* _EXCERPT_:

Hayes and ten other tough-talking traders were convicted, 15 were acquitted and several remain on the run. But those who have followed their prosecutions and trials are ever more sure that none of the defendants was guilty, because the rule which they were accused of breaking simply did not exist. The French and German authorities came to this conclusion when refusing to extradite traders to face trial in Britain or the US.


In 2016 the Serious Fraud Office obtained a European Arrest Warrant for Andreas Hauschild, a former Deutsche Bank trader resident in Germany. He had refused a request to attend Westminster Magistrates’ Court to face charges of conspiracy to defraud over allegations that he had manipulated the Euribor lending rate. When he was arrested in Germany, the courts refused to extradite him because Euribor rigging was not an offence at the time it was alleged to have taken place. German prosecutors dropped their investigation for the same reason.

And this month, a US appeals court also came to that conclusion, promptly overturning the conviction of two former Deutsche Bank traders, one of them a UK citizen, after finding there was no evidence to show that they had done anything wrong. One of the men, Matt Connelly, who had waged an eight-year battle to clear his name, commented on his acquittal: ‘The only Libor “rigging” that was really bad was the lowballing. That was ordered from the top — from central banks and governments. And neither the Department of Justice nor the Serious Fraud Office has ever brought that to trial.’

The US ruling directly contradicts a British appeal court ruling that was used to prosecute 24 traders, nine of whom were handed jail sentences. Britain remains the only legal jurisdiction in the world in which the conduct of the traders, under the prevailing rules, is still regarded as criminal.

As miscarriages of justice go, the conviction of the traders for fraud comes close to that of the sub-postmasters scandal (732 of whom were wrongly prosecuted for theft or fraud). The crucial difference is that nothing in this case has been done to reverse the injustice.

The businessman Lord James of Blackheath, who has led the attempt to press the Criminal Cases Review Commission to send the cases back to the Court of Appeal, has suggested that the scandal is ‘comparable only to the French Dreyfus case as a legislative disgrace of national consequence’. His parliamentary colleague, Lord Vinson of Roddam Dene, has described the trial of Tom Hayes, who was the first of the traders to be prosecuted for rate rigging, as ‘truly disgraceful and disreputable’.

Imprisonment destroyed Hayes’s marriage as well as his career, although his wife, Sarah Tighe, a corporate lawyer, has continued to campaign against his conviction. Hayes, who has a nine-year-old son, remains on licence, cannot travel abroad, has a record as a convicted fraudster, and has lost almost everything he owned along with his reputation. Although deeply scarred by his experience, he says that his conversion to Christianity while in prison ultimately helped him to overcome the profound anger and bitterness he has felt.

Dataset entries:
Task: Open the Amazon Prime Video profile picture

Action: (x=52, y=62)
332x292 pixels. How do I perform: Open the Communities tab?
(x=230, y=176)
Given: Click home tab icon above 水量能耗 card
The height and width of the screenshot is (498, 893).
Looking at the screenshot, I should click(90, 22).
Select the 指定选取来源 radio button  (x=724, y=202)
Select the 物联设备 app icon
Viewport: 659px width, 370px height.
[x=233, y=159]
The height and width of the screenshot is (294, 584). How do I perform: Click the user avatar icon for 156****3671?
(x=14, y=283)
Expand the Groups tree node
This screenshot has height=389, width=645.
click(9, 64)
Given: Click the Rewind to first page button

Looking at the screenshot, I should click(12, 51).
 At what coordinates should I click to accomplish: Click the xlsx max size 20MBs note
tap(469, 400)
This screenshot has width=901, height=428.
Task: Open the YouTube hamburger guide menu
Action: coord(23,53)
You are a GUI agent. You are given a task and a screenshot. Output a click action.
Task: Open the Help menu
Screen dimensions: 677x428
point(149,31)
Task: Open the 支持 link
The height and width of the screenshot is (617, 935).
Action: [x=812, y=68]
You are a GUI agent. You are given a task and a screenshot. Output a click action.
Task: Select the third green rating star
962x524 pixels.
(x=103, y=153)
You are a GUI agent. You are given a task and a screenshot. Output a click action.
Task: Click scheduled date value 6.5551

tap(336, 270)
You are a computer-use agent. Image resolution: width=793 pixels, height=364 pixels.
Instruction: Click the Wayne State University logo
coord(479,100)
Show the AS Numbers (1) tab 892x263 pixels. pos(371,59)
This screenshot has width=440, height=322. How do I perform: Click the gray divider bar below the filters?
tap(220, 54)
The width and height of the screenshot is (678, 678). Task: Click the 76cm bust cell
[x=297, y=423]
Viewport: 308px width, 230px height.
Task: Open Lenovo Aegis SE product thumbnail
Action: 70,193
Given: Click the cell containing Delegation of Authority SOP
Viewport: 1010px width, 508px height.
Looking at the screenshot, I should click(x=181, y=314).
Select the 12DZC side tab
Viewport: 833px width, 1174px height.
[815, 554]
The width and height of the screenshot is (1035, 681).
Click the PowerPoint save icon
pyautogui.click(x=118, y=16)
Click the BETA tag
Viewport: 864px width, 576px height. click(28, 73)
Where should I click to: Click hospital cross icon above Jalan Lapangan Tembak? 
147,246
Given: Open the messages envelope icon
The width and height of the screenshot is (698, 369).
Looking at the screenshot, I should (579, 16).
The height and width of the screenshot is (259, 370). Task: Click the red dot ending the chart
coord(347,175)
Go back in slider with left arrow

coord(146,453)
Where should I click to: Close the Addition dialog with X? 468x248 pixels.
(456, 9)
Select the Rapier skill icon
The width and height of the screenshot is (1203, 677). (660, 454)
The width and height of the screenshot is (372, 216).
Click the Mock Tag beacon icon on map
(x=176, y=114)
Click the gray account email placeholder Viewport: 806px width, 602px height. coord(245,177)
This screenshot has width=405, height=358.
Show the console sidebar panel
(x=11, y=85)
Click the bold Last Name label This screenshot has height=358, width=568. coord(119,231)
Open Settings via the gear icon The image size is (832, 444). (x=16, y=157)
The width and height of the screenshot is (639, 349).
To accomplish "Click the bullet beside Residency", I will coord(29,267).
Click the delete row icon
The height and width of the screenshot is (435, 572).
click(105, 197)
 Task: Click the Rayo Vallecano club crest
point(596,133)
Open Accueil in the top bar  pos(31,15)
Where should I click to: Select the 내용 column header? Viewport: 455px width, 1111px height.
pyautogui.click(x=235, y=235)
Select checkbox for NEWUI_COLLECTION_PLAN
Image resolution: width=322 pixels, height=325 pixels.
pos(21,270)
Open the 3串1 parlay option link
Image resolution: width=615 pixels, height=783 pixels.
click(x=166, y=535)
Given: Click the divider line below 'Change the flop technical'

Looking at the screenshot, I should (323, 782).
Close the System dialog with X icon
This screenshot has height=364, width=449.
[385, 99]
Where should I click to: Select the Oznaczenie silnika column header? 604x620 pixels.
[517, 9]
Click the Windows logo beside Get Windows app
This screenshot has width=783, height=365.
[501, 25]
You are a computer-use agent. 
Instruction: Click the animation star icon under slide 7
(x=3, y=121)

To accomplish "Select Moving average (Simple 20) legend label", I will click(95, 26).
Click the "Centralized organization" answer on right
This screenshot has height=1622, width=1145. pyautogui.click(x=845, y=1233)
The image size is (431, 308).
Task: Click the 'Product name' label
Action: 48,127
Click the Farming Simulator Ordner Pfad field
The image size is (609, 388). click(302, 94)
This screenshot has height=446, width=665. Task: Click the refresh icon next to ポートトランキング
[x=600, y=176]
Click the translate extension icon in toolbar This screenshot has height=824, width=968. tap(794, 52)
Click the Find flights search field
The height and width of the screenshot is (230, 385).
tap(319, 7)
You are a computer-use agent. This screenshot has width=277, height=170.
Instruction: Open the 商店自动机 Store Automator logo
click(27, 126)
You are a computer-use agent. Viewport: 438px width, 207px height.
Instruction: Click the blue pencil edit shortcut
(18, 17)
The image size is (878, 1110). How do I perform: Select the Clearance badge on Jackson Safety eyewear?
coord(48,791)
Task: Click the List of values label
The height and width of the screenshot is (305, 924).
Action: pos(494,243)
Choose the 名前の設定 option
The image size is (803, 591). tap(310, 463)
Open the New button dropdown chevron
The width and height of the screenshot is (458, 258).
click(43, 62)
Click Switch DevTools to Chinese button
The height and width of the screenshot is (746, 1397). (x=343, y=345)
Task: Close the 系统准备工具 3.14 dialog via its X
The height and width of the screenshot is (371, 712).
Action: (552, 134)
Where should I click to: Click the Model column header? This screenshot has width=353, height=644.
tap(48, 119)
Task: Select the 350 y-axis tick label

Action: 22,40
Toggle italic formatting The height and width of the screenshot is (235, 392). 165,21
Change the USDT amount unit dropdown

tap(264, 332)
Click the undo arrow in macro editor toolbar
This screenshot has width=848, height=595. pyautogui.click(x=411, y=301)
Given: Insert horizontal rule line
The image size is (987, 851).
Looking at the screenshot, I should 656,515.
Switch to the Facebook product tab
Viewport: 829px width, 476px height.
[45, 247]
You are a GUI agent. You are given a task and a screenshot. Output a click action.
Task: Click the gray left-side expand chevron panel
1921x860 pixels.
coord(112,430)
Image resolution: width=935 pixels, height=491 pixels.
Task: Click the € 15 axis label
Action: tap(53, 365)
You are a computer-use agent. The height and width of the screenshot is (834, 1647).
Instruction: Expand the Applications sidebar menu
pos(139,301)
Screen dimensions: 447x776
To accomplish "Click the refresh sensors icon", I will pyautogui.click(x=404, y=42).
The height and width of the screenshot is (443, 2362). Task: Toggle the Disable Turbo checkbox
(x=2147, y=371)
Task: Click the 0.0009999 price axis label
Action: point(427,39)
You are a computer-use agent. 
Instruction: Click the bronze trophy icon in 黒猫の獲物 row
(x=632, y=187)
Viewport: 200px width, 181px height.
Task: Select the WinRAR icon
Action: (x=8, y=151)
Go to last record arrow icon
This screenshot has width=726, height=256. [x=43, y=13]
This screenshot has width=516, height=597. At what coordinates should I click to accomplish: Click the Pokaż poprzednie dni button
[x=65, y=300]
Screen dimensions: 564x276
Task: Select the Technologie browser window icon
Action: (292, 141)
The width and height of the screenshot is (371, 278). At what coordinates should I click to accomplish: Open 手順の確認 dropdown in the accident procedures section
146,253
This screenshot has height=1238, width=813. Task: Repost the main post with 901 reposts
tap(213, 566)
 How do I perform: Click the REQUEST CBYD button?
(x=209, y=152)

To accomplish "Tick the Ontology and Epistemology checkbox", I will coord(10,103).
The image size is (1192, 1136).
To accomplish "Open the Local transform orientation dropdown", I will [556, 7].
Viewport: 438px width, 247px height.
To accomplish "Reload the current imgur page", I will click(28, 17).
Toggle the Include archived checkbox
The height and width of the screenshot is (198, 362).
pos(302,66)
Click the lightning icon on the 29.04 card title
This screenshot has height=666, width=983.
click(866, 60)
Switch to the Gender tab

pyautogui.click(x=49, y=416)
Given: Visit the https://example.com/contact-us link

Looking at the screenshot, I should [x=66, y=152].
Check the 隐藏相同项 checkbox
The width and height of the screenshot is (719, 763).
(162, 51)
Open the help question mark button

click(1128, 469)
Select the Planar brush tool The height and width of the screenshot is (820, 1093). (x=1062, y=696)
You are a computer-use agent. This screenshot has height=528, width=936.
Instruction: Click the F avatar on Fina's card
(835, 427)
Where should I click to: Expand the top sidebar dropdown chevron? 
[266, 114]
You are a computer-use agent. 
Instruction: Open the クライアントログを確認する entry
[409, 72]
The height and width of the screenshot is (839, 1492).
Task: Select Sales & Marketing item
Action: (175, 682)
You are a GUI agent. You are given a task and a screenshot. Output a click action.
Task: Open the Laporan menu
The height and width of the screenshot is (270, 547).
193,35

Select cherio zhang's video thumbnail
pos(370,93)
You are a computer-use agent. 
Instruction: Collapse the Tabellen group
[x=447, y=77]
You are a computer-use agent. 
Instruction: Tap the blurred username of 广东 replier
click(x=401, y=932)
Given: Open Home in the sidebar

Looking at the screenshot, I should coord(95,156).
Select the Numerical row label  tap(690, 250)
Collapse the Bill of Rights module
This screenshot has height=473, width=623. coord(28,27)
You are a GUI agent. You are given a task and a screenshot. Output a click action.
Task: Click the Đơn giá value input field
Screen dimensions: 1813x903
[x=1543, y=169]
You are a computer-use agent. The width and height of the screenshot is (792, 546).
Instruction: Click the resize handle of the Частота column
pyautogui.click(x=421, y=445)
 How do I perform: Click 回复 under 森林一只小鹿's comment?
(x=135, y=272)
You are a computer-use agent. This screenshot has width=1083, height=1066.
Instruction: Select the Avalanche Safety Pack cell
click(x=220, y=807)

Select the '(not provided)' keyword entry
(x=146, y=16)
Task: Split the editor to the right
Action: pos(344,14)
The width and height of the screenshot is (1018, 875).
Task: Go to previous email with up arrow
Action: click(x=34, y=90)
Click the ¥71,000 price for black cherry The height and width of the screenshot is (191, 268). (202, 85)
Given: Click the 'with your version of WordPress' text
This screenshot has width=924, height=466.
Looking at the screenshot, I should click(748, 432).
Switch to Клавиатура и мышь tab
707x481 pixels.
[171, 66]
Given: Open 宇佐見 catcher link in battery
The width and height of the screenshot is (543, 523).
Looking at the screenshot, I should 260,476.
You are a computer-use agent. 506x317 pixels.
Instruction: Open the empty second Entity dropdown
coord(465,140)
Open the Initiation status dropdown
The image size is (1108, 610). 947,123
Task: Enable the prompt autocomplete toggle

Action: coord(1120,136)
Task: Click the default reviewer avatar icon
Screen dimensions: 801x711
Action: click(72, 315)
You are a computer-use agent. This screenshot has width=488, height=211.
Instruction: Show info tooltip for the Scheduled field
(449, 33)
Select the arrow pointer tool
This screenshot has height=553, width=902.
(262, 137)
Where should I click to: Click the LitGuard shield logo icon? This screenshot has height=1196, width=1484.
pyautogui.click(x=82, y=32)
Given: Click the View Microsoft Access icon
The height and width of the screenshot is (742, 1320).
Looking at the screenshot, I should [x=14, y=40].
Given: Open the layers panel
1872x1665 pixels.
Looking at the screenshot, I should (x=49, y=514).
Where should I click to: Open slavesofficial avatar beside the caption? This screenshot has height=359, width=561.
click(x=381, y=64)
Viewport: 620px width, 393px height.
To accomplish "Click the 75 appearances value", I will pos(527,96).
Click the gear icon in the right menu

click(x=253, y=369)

* _PROBLEMS AND TASKS_:
a) Answer these questions about the rate-rigging article, giving each answer on its own line with the same mark:
(i) How many sub-postmasters were wrongly prosecuted for theft or fraud?
(ii) Which lending rate was Andreas Hauschild alleged to have manipulated?
(iii) What is Sarah Tighe's profession?
b) Decide whether each statement agrees with the rate-rigging article, and for each one answer yes or no and quote the words from the article that settle it.
(i) German prosecutors pursued their investigation of Andreas Hauschild after the extradition was refused.
(ii) Nine of the 24 traders prosecuted under the British appeal court ruling were jailed.
(iii) Tom Hayes has a nine-year-old daughter.
c) Extend the rate-rigging article with a new passage that begins after its last sentence.
You will not need the records.

* _EXERCISE RESULTS_:
a)
(i) 732
(ii) Euribor
(iii) Corporate lawyer

b)
(i) No: "German prosecutors dropped their investigation for the same reason."
(ii) Yes: "used to prosecute 24 traders, nine of whom were handed jail sentences"
(iii) No: "Hayes, who has a nine-year-old son"

c)
Describing his experience in prison, he told me: ‘I had cellmates who assassinated people with machine guns. I was with the Hatton Garden guys. I knew one of the terrorists who had been involved in a plot to bring down an airliner with liquids.’

During the trial, much was made of Hayes’s admission during pre-trial hearings that he had behaved dishonestly. Since that time he has insisted that his words were designed to avoid a threatened extradition to the US and a 40-year mandatory jail sentence. Once that threat receded, he consistently protested his innocence, even though a guilty plea would most certainly have resulted in a shorter sentence.

When passing sentence, Judge Jeremy Cooke declared that he wanted to ‘send a message’. A reading of the trial transcript, combined with evidence that has emerged since, suggests neither he nor the jury really seem to have fully understood the evidence before them. Given that the prosecution’s arguments rested heavily on the flawed evidence of a supposedly expert witness, Saul Haydon Rowe, this is not surprising. It has since become apparent that Haydon Rowe — whose company charged the public purse more than £400,000 for its services — is not an expert on Libor and had to augment his inadequate understanding by consulting others during the course of the trial in order to give the impression that he knew what was talking about. Still more remarkably, it later emerged that the SFO was aware of his inadequacies in this respect a year before Hayes’s trial, but still chose to use him. The SFO says it has lost the papers relating to the matter.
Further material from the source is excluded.